+++ DATA UNDER STUDY +++

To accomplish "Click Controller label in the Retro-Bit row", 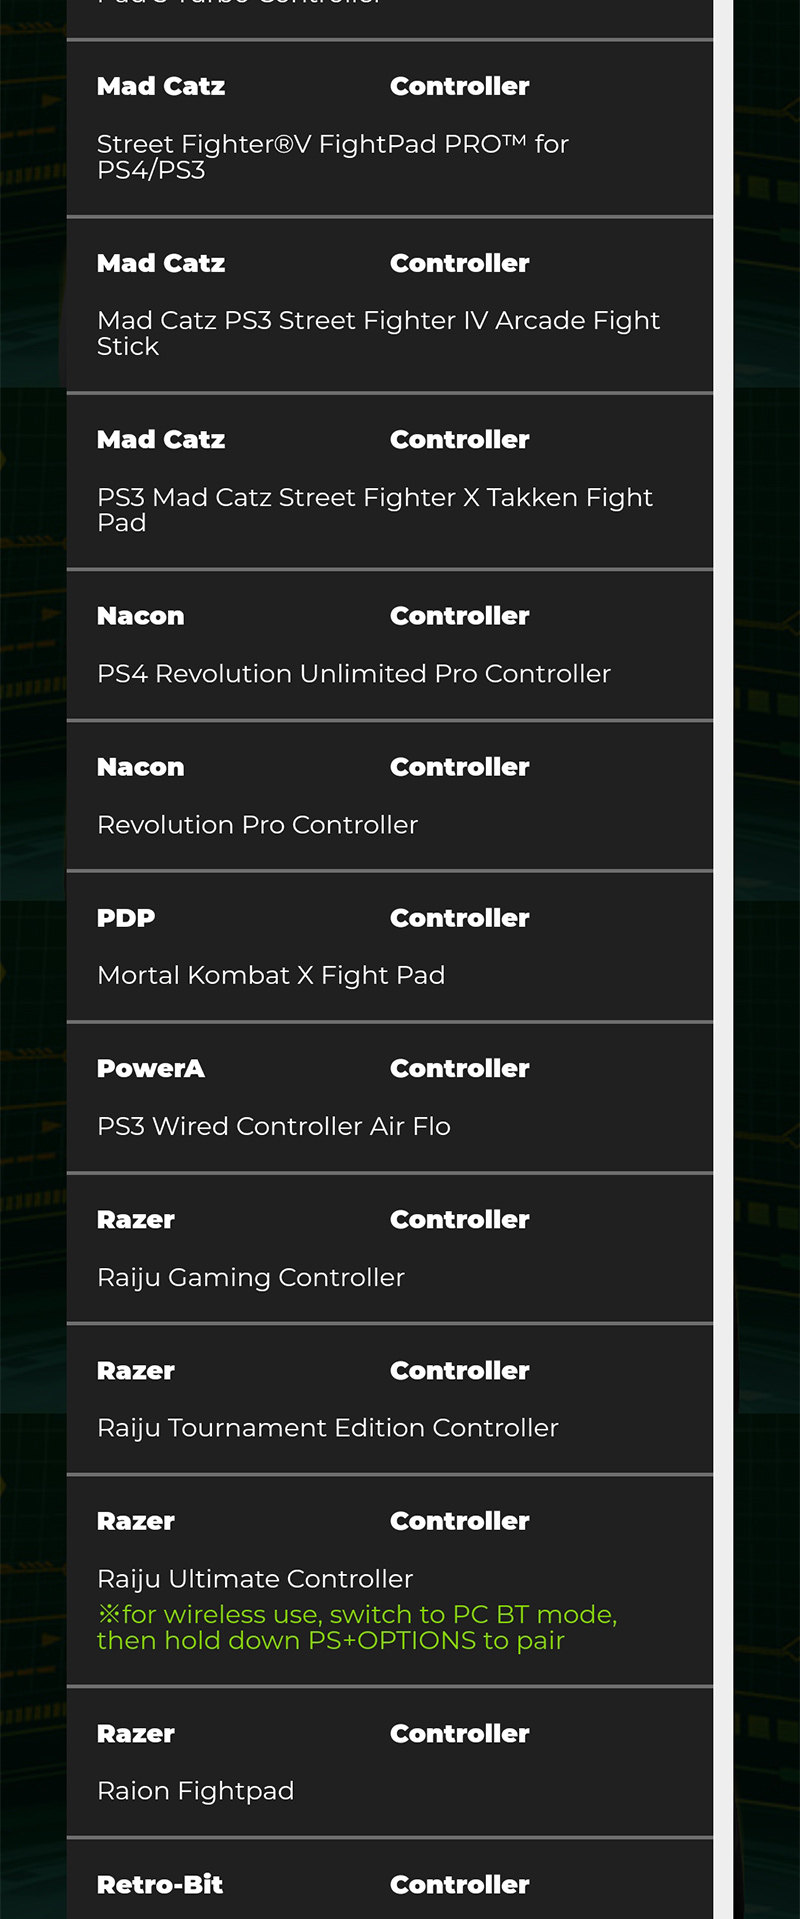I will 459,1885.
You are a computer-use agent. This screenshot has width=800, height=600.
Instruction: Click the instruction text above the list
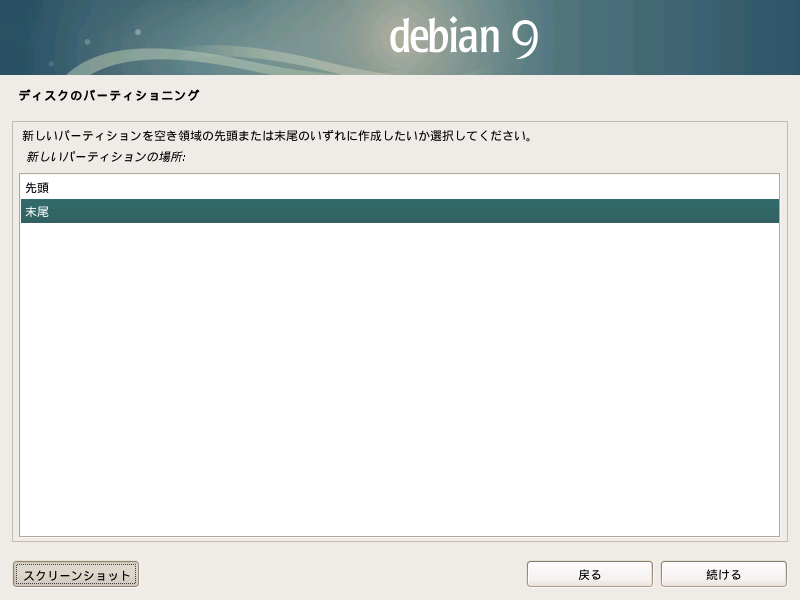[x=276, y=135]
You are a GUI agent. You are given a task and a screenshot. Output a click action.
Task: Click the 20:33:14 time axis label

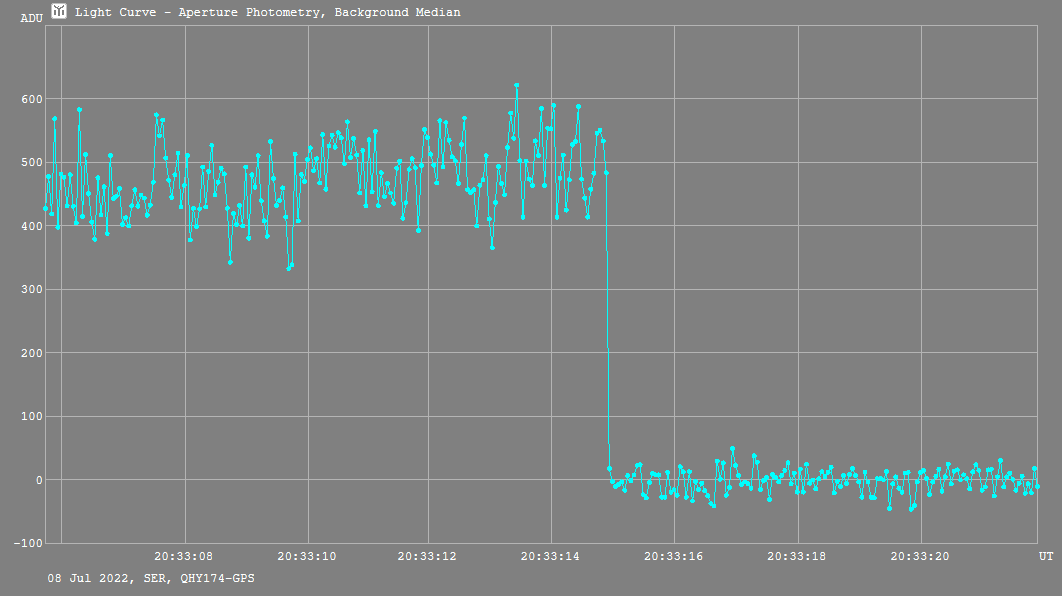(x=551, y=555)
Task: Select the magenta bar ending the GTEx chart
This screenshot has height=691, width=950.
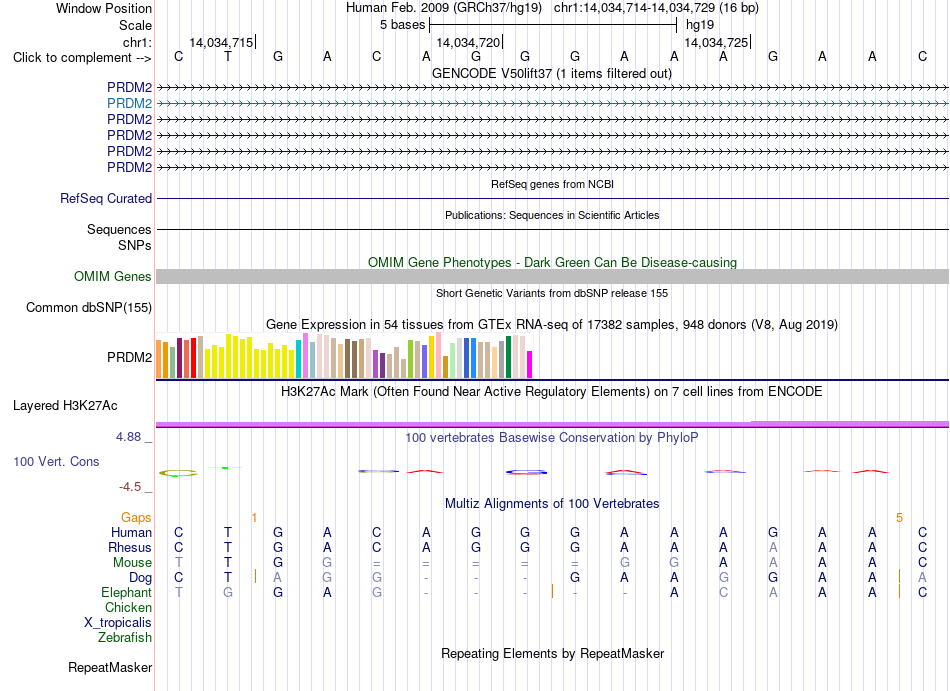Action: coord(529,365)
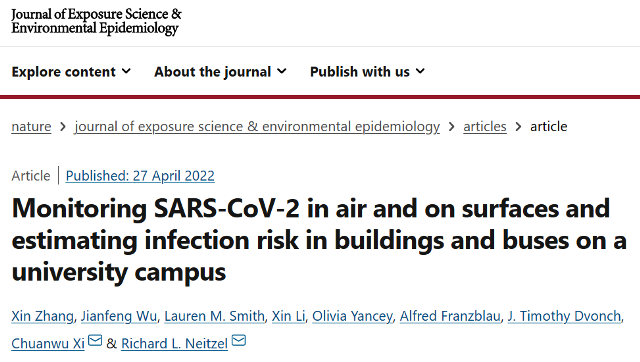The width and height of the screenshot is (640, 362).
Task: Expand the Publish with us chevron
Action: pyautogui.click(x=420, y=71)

+++

— DIRECTIONS FOR THIS TASK —
Set down exactly the lines of the entries above from the one holding "Task: Click the 20:33:14 time axis label" through the last one, including both, with the pictures left out.

— OUTPUT FOR THIS EXERCISE —
Task: Click the 20:33:14 time axis label

(x=551, y=555)
Task: Select the magenta bar ending the GTEx chart
This screenshot has height=691, width=950.
Action: coord(529,365)
The width and height of the screenshot is (640, 362).
Task: Expand the Publish with us chevron
Action: pyautogui.click(x=420, y=71)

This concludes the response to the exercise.